Im Editorial der Aprilausgabe des Demokratischen Salons lesen Sie unter der Überschrift  „Plädoyer für den Streit“ einige Gedanken zu einer Rede, die Michel Friedman am 26. April 2024 in Berlin gehalten hat. Dazu passend ein Song von Daniel Kahn: „Freedom is not a noun, freedom is a verb.“

Die neuen Texte im Demokratischen Salon befassen sich mit zwei Jahren „Zeitenwende“, Inklusion und Exklusion in Schule und Sozialer Arbeit, einer verbreiteten antisemitischen Chiffre, dem Bias in der KI sowie mit der Science Fiction in Weimarer Republik und NS-Diktatur. Nicht zuletzt: eine zweite Rezension einer Shakespeare-Aufführung in Kyiv. 

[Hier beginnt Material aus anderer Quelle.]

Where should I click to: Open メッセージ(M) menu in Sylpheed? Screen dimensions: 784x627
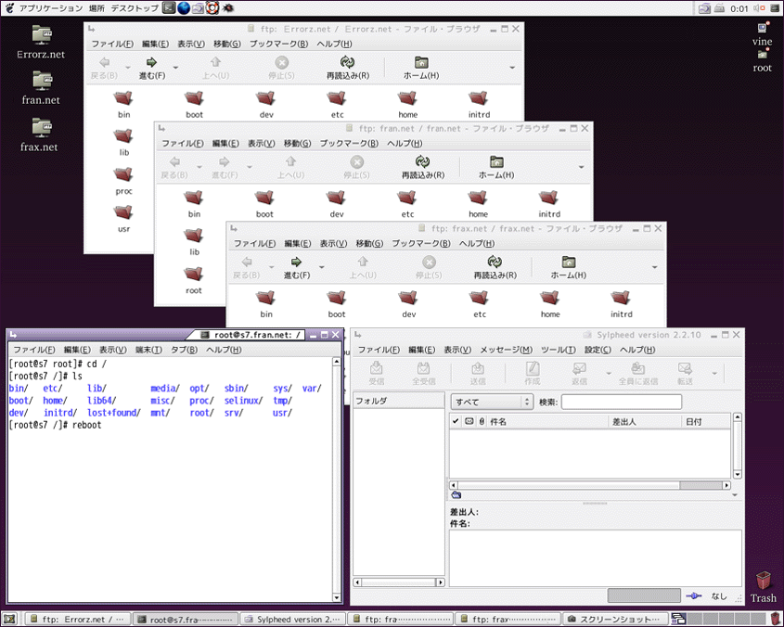click(x=506, y=350)
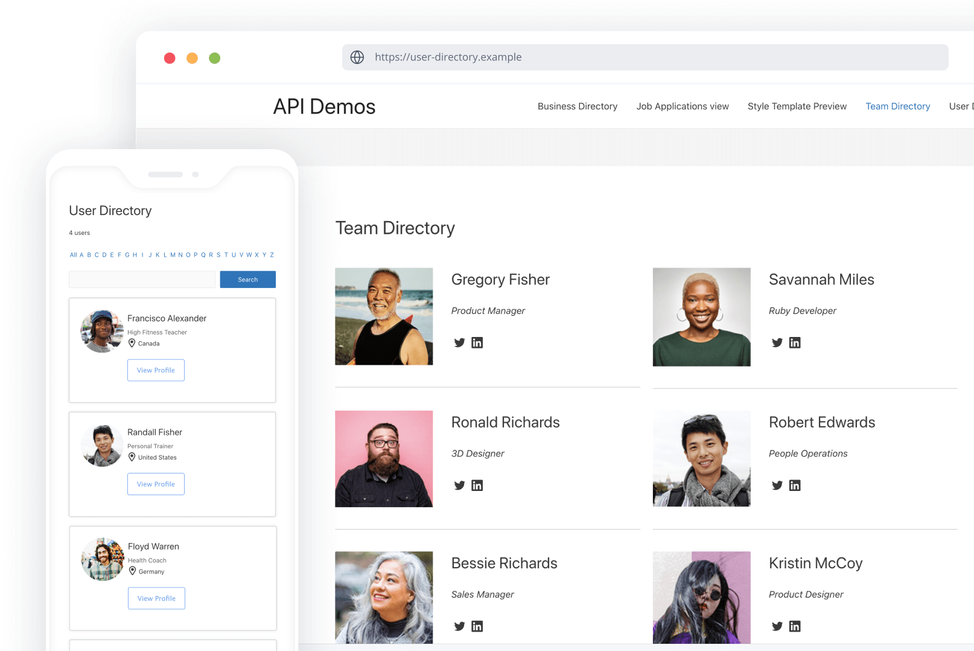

  • Victoriia Kotenok, Theaterkritikerin aus Kiyv, rezensiert Shakespeares Mittsommernachtstraum im Kyiver Theater auf Podil unter der Überschrift „Spaßiger Albtraum im Nachtclub“. In der Inszenierung erinnert manches in den verrückten und berückenden, auch queeren Träumen, in die auch das Publikum einbezogen wird, an Drogenpartys, an Partys ukrainischer Oligarchen, amerikanische Gefängnisse, Videospiele. Ein philosophierender Monolog Pucks thematisiert existenzielle Fragen der Theodizee. Die Rezension ist in deutscher und englischer Sprache verfügbar. (Rubriken: Osteuropa, Kultur) 
  • Martin Aust, spricht über „Zwei Jahre Zeitenwende – eine durchwachsene Bilanz“. Es geht um die „Politisierung“ des Fachs „Osteuropäische Geschichte“ in den vergangenen beiden Jahren sowie seine „Dezentrierung“, sodass die Geschichte der Länder Osteuropas und der zentralasiatischen Republiken in den Vordergrund gestellt werden konnte. Es gibt große Bedarfe für die Vermittlung der Sprachen und für neue Austauschformate für Studierende und junge Wissenschaftler:innen. (Rubriken: Osteuropa, Europa) 
  • Paul Schäfer, bis 2013 verteidigungspolitischer Sprecher der Bundestagsfraktion der Linken, analysiert in dem Essay „Friedenspolitik nach der Zeitenwende“ die politischen Debatten von zwei Jahren „Zeitenwende“: Wie kann man die Sicherheitsbedürfnisse der Menschen aufgreifen, ohne der rigiden Kriegsrhetorik zu verfallen? (…) Eine Warnung vorab: Wir werden Widersprüche aushalten müssen.“ Dies ist der erste Teil einer Reihe über die Perspektiven von Verteidigungs-, Rüstungs- und Friedenspolitik in Deutschland und in Europa. (Rubriken: Weltweite Entwicklungen, Osteuropa)
  • Sofi Oksanen benennt in ihrem Essay „Putins Kampf gegen die Frauen“ die Verachtung der Frauen in Putins Weltbild. In seinem Krieg gegen den „Westen“ werden sie auf die Rolle der Mutter oder der Prostituierten reduziert. Dahinter steckt die lange Geschichte eines „Russischen Essenzialismus“. Schonungslos enthüllt Sofi Oksanen, wie das Frauenbild Putins die europäischen Demokratien gefährdet. Die Besprechung von Norbert Reichel trägt den Titel „Der Kern der Gewalt“ vor. (Rubriken: Osteuropa und Gender) 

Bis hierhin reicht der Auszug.